The known xenon compounds are given below, and their corresponding total electrons are calculated. a. Xenon tetroxide (XeO4): Xe(54 electrons) + 4 * O(8 electrons each) = 54 + 4 * 8 = 86 electrons. b. Xenon trioxide (XeO3): Xe(54 electrons) + 3 * O(8 electrons each) = 54 + 3 * 8 = 78 electrons. c. Xenon difluoride (XeF2): Xe(54 electrons) + 2 * F(9 electrons each) = 54 + 2 * 9 = 72 electrons. d. Xenon tetrafluoride (XeF4): Xe(54 electrons) + 4 * F(9 electrons each) = 54 + 4 * 9 = 90 electrons. e. Xenon hexafluoride (XeF6): Xe(54 electrons) + 6 * F(9 electrons each) = 54 + 6 * 9 = 108 electrons.

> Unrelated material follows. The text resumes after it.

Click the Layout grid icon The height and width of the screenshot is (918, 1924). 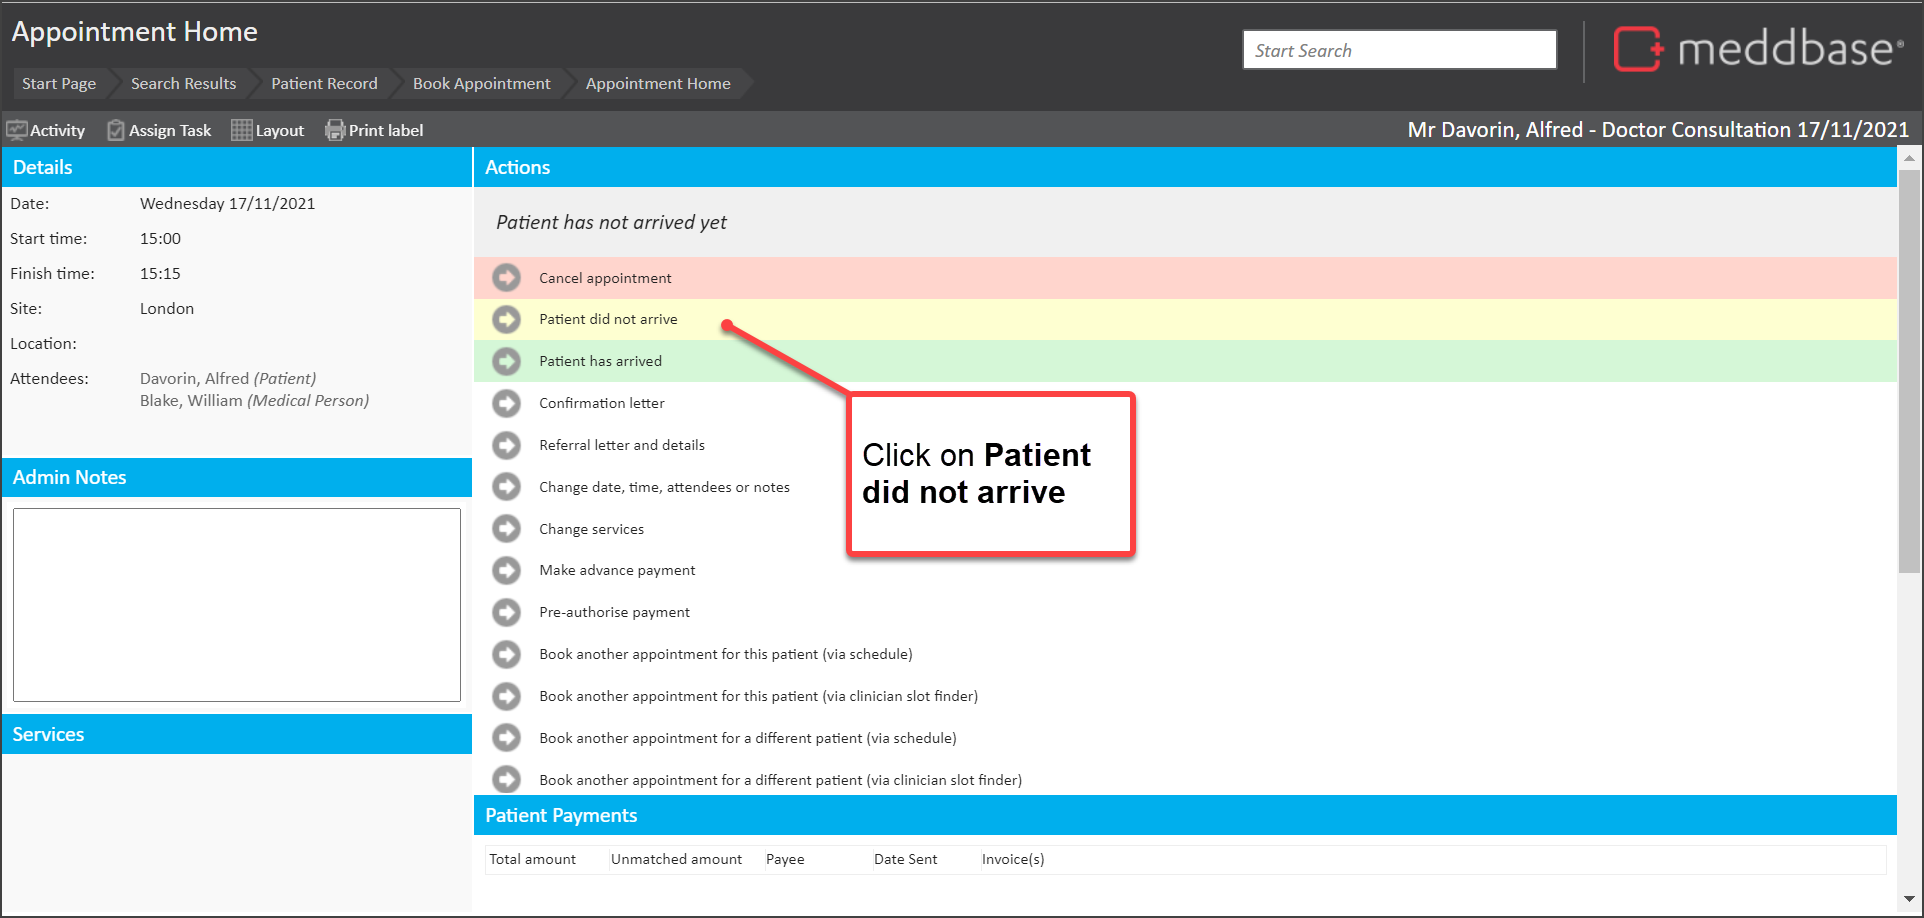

To find isoelectronic iodine compounds, we will identify the species with the required number of electrons by adjusting the number and type of ligands (atoms surrounding iodine). a. For 86 electrons, we need iodine (53 electrons) plus an additional 33 electrons from ligands. Four oxygen atoms can provide this (4 * 8 = 32 electrons), and we have a negative charge: \(\text{IO}_4^-\). b. For 78 electrons, we need iodine (53 electrons) plus an additional 25 electrons from ligands. Three oxygen atoms can provide this (3 * 8 = 24 electrons), and additionally we have a negative charge: \(\text{IO}_3^-\). c. For 72 electrons, we need iodine (53 electrons) plus an additional 19 electrons from ligands. Two fluorine atoms can provide this (2 * 9 = 18 electrons), and additionally we have a positive charge: \(\text{IF}_2^+\). d. For 90 electrons, we need iodine (53 electrons) plus an additional 37 electrons from ligands. Four fluorine atoms can provide this (4 * 9 = 36 electrons), and we have a positive charge: \(\text{IF}_4^+\). e. For 108 electrons, we need iodine (53 electrons) plus an additional 55 electrons from ligands. Six fluorine atoms can provide this (6 * 9 = 54 electrons), and we have a positive charge: \(\text{IF}_6^+\).

The iodine-containing species isoelectronic with the given xenon compounds are as follows: a. \(\text{IO}_4^-\). b. \(\text{IO}_3^-\). c. \(\text{IF}_2^+\). d. \(\text{IF}_4^+\). e. \(\text{IF}_6^+\).